**Metin Bölümü**
########

Ümmü Süleym’in asıl ismi “Gumeysâ” idi. Medineliydi. Neccaroğullarındandı. Peygamberimizin sütteyzesiydi. Büyük sahabi Haram bin Milhan’ın (r.a.) ve Kıbrıs’ın fethi sırasında şehit olan Ümmü Haram’ın (r.anha) kız kardeşiydi. Mâlik bin Nadr ile evliydi. Büyük sahabi Enes bin Mâlik (r.a.) bu evlilikten doğdu.
Ümmü Süleym (r.anha), Medine’de İslamiyet’in yayılmaya başladığı sıralarda Müslüman olmuştu. Kalbi ve gönlü huzurla dolmuştu. Fakat kocası Mâlik, İslam’ı kabul etmemişti, üstelik Ümmü Süleym’in (r.anha) Müslüman olduğundan da haberi yoktu.
Hz. Ümmü Süleym, kocasının İslamiyet’i kabul etmeyeceğini, kendisine de müdahalede bulunacağını biliyordu. Fakat kimden gelirse gelsin, İslam davası yolunda her türlü tepkiye ve sıkıntıya katlanmayı göze almıştı. Onun tek arzusu, o sırada henüz çocuk yaşta bulunan Hz. Enes’in Müslüman olarak yetişmesiydi. Sık sık ona Kelime-i Şehadet’i telkin ediyordu. Bir gün yine ona Kelime-i Şehadet öğretirken kocası Mâlik eve geldi. Çok kızdı. Hiddetli bir şekilde, “Ne o, sen de mi dinini değiştirdin?!” diye çıkıştı. Ümmü Süleym (r.anha) sakindi, vakarlıydı. “Hayır,” dedi, “sadece Muhammed’in Peygamber olduğuna iman ettim.” Doğrusu Mâlik bu cevabı hiç beklemiyordu. Şimdiye kadar sessiz ve sakin biri olarak tanıdığı hanımının bu cesareti nereden aldığını da anlayamamıştı. Çok kızdı. “Oğlumun ahlakını ve inancını bozmaya çalışma!” diyerek sert bir dille onu tehdit etti. Oysa Ümmü Süleym, oğlunu ebedî olarak cehennemde yanmaktan kurtarıyor, bunun yolunu öğretiyordu. İnat etmenin, hakikatlerden yüz çevirmenin manası var mıydı? Taştan, odundan yontulan putlara ilah diye tapınma, onlardan yardım bekleme cehaleti daha ne zamana kadar devam edecekti? Ümmü Süleym (r.anha), kocasına yumuşak bir şekilde, “Ben onun inancını bozmuyorum, bilakis düzeltmeye çalışıyorum.” dedi.

########

**Veriler**
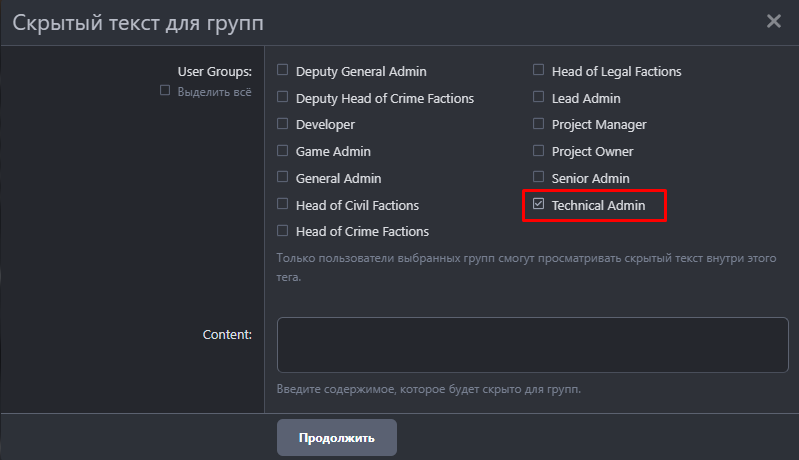Enable Deputy Head of Crime Factions group

283,98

########

**Görev 1**
Ümmü Süleym hakkındaki metne göre Ümmü Süleym'in asıl ismi neydi?
**Görev 2**
Aşağıdaki ifadelerin Ümmü Süleym hakkındaki metinle uyuşup uyuşmadığını belirtin: (a) Ümmü Süleym, Peygamberimizin sütteyzesiydi. (b) Mâlik, hanımının Müslüman olduğunu biliyordu. (c) Enes bin Mâlik, Ümmü Süleym ile Mâlik bin Nadr'ın evliliğinden doğdu.
**Görev 3**
Ümmü Süleym hakkındaki metni bittiği yerden sürdürün.
Materyalin bu çalışmada hiçbir rolü yoktur.

**Alıştırma Sonucu 1**
Gumeysâ.

**Alıştırma Sonucu 2**
(a) Evet: “Peygamberimizin sütteyzesiydi.”
(b) Hayır: “üstelik Ümmü Süleym’in (r.anha) Müslüman olduğundan da haberi yoktu.”
(c) Evet: “Mâlik bin Nadr ile evliydi. Büyük sahabi Enes bin Mâlik (r.a.) bu evlilikten doğdu.”

**Alıştırma Sonucu 3**
Fakat Mâlik’in gözünü cehalet karanlığı bürümüştü. Çok öfkelendi. Evi terk etti. Kaderin garip bir tecellisidir ki, kendisini takip eden bir düşmanı tarafından öldürüldü. Böylece Hz. Enes küçük yaşta yetim kalıyordu.
Bu, her ne kadar bir felaket olarak görülse de, aslında bir rahmetti. Çünkü Mâlik bir İslam düşmanıydı. Anne ve oğulun İslam’ı yaşamasına ve bu pınardan kana kana içmelerine mâni olacağı şüphesizdi. Cenâb-ı Hak, İslamiyet’e çok büyük hizmetleri dokunacak olan Hz. Enes’in, müşrik bir babanın terbiyesi altında büyümesine rıza göstermemişti. Ümmü Süleym (r.anha), Cenâb-ı Hakk’ın yarattığı her şeyde mutlaka bir hayır olduğuna inanırdı. Kadere teslim olarak sabretti.
Ümmü Süleym (r.anha) biricik oğlu Enes’i üvey babanın baskısı altında büyütmek istemiyordu. Onu yetiştirmek hususunda karşılaşacağı bütün sıkıntıları peşinen kabul ederek, Enes büyüyünceye kadar evlenmemeye karar verdi. “Oğlum Enes büyüyüp bana müsaade etmedikçe evlenmeyeceğim.” diye kendi kendine söz verdi.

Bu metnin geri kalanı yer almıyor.